Bagaimana cara memberi hukuman kepada anak-anak?

memberi hukuman kepada anak

Hukuman diberikan kepada anak anak gunanya untuk memberikan efek jera agar tidak mengulangi kesalahan yang telah dilakukannya. Lalu Bagaimana cara memberi hukuman kepada anak anak ?

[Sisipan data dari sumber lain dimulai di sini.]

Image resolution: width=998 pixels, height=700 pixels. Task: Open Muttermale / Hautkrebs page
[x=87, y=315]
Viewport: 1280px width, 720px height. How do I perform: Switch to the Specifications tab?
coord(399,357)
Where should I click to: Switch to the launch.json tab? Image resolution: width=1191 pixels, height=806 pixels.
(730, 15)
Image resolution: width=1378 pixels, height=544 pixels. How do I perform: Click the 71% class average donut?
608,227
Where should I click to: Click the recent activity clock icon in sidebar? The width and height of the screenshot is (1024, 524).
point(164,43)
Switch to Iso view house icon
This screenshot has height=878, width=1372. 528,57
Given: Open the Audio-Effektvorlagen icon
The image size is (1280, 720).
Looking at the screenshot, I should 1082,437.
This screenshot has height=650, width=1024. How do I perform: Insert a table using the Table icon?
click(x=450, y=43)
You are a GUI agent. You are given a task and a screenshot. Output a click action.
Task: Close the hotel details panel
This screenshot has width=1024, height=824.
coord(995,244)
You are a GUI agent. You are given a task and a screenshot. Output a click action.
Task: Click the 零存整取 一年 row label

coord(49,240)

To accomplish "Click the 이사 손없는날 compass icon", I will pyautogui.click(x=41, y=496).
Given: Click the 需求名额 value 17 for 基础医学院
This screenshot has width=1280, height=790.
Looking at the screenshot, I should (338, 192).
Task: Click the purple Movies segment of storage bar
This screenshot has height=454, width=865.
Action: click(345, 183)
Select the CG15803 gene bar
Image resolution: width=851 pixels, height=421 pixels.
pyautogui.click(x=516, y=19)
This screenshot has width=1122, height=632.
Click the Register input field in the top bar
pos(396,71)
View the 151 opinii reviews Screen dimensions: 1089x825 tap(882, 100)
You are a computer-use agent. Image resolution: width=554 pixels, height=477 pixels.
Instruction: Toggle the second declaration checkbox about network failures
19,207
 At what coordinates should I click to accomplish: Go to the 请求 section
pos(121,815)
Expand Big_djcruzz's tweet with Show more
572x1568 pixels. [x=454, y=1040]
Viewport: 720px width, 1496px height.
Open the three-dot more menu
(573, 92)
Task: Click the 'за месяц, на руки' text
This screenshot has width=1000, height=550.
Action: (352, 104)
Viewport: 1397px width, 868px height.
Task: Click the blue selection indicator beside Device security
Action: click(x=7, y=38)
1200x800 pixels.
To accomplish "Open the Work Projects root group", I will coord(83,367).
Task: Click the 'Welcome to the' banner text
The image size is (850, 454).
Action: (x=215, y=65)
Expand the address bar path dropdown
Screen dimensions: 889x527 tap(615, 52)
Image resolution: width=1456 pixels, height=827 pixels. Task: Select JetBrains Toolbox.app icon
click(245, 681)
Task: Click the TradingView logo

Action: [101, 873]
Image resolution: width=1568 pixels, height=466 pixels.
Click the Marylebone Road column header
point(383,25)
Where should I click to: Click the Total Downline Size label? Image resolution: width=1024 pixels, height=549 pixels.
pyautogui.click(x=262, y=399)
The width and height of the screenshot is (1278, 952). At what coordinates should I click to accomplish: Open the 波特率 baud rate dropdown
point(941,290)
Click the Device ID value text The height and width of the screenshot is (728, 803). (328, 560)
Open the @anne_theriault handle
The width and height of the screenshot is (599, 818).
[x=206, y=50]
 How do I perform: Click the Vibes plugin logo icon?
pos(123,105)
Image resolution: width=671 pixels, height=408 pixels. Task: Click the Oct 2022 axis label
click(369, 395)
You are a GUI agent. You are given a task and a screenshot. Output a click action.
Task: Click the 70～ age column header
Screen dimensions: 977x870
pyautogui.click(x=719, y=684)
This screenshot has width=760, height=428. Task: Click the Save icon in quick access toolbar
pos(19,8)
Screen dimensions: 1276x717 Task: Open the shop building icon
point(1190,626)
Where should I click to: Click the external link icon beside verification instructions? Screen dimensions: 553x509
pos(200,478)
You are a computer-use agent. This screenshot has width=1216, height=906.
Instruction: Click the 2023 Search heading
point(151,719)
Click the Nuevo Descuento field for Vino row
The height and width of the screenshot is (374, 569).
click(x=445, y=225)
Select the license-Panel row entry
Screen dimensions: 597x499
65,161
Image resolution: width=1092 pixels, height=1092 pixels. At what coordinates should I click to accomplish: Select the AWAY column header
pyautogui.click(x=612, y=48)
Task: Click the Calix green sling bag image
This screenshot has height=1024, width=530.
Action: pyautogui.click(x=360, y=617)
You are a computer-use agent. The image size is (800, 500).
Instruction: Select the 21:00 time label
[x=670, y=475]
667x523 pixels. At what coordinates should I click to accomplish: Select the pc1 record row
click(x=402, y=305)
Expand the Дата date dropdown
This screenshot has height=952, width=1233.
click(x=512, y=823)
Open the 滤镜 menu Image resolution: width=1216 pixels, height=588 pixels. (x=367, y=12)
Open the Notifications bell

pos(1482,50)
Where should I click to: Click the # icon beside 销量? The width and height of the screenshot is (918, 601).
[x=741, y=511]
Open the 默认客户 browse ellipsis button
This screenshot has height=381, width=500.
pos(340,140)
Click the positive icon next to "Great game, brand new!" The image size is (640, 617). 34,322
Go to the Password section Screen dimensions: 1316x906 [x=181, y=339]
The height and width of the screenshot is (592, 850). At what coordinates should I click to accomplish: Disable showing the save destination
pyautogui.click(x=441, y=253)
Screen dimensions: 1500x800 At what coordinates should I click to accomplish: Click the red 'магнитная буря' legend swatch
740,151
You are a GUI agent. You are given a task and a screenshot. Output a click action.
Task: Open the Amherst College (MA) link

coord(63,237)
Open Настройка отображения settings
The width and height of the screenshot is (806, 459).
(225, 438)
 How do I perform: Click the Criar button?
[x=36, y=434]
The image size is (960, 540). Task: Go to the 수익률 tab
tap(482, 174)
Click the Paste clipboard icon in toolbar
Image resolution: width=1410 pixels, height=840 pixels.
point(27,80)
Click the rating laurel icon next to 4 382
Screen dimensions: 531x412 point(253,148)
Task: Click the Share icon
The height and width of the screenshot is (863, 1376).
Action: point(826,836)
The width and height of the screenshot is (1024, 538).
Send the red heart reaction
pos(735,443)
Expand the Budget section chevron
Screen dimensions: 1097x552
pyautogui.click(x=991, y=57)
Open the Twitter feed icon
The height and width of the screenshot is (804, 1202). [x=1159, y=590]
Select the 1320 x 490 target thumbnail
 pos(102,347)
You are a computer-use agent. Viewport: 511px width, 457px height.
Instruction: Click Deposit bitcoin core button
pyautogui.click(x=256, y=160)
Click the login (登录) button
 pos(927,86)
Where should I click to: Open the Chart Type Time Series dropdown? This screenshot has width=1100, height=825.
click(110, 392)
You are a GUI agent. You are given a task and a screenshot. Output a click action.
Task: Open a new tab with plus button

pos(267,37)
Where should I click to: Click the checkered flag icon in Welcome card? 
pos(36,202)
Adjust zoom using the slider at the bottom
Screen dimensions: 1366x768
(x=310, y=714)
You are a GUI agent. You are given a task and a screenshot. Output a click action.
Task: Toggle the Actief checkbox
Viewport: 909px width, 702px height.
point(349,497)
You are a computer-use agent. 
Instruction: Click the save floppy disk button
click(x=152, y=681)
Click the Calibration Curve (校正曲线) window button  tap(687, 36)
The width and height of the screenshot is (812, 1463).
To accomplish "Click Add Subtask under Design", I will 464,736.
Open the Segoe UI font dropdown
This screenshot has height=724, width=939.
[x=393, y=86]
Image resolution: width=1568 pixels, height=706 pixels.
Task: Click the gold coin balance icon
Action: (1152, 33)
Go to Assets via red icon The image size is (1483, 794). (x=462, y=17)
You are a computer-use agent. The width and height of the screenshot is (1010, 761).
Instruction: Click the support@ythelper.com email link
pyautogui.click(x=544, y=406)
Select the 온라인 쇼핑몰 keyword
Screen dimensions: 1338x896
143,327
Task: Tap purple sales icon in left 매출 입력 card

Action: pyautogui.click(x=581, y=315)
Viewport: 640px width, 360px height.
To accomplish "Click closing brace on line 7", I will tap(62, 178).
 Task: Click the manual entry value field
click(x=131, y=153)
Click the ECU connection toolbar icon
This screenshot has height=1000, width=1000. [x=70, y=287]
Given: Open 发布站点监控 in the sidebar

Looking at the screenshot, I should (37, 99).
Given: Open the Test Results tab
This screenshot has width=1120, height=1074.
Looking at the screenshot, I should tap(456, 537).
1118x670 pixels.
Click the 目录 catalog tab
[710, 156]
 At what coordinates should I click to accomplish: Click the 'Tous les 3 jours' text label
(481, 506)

Hukuman adalah tindakan yang dijatuhkan kepada anak secara sadar dan sengaja sehingga menimbulkan nestapa, dan dengan adanya nestapa itu anak akan menjadi sadar akan perbuatannya dan berjanji di dalam hatinya untuk tidak mengulanginya.
(Amin Danien Indrakusuma, 1973)

Jenis atau bentuk hukuman yang dijatuhkan berbagai macam. J.J. Hasibuan (1988) mengungkapkan tentang bentuk dari hukuman tersebut, yaitu:

  1. Bentuk Hukuman
    Bentuk-bentuk hukuman lebih kurang dapat dikelompokan menjadi empat kelompok, yaitu:
  • hukuman fisik,misalnya dengan mencubit, menampar, memukul dan lain sebagainya;
  • hukuman dengan kata-kata atau kalimat yang tidak menyenangkan, seperti omelan, ancaman, kritikan, sindiran, cemoohan dan lain sejenisnya;
  • hukuman dengan stimulus fisik yang tidak menyenangkan, misalnya menuding, memelototi, mencemberuti dan lain sebagainya;
  • hukuman dalam bentuk kegiatan yang tidak menyenangkan, misalnya disuruh berdiri di depan kelas, dikeluarkan dari dalam kelas, didudukan di samping guru, disuruh menulis suatu kalimat sebanyak puluhan atau ratusan kali, dan lain sebagainya.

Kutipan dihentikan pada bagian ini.